= HOW TO COMPLETE THIS TASK =
Whenever the word "agent" turns up in a line below, that line should be copied.

= THE DATA =
————

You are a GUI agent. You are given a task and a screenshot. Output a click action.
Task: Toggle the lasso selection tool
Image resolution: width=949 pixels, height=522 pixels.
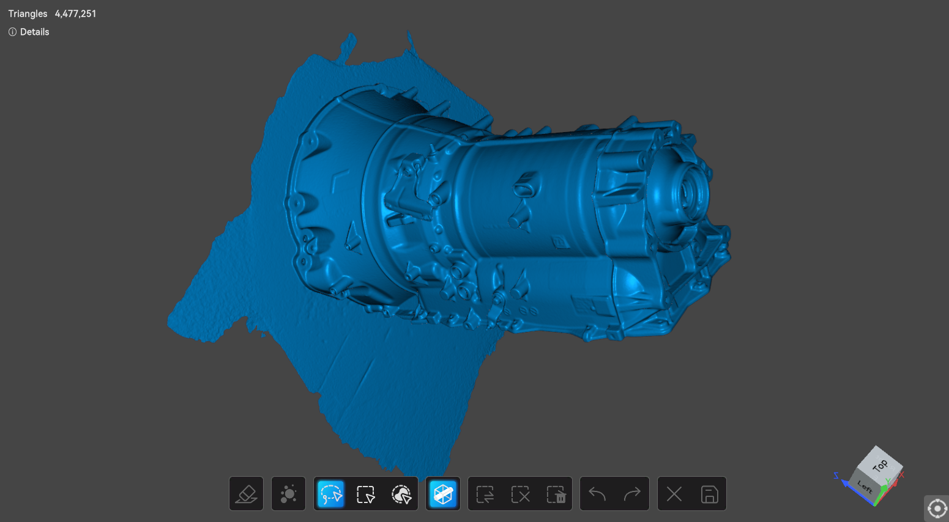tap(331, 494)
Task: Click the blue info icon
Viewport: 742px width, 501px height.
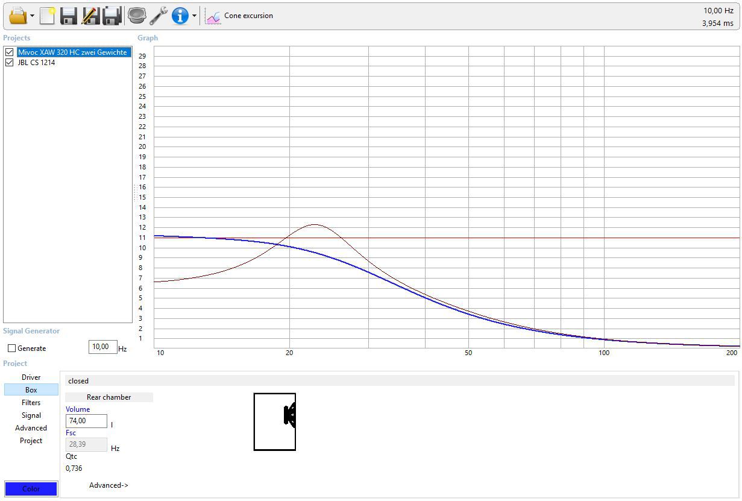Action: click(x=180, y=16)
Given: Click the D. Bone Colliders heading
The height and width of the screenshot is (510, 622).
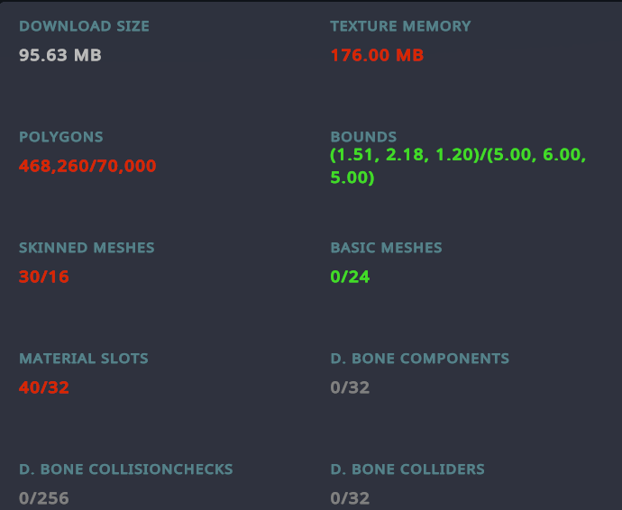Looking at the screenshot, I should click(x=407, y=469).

————

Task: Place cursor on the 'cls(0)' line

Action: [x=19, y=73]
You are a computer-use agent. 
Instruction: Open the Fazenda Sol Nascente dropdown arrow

————

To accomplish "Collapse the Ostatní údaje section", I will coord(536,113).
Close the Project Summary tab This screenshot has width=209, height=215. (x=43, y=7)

————

= SOLUTION TO THIS EXERCISE =
You are a GUI agent. You are given a task and a screenshot. Output a click action.
You are a computer-use agent. 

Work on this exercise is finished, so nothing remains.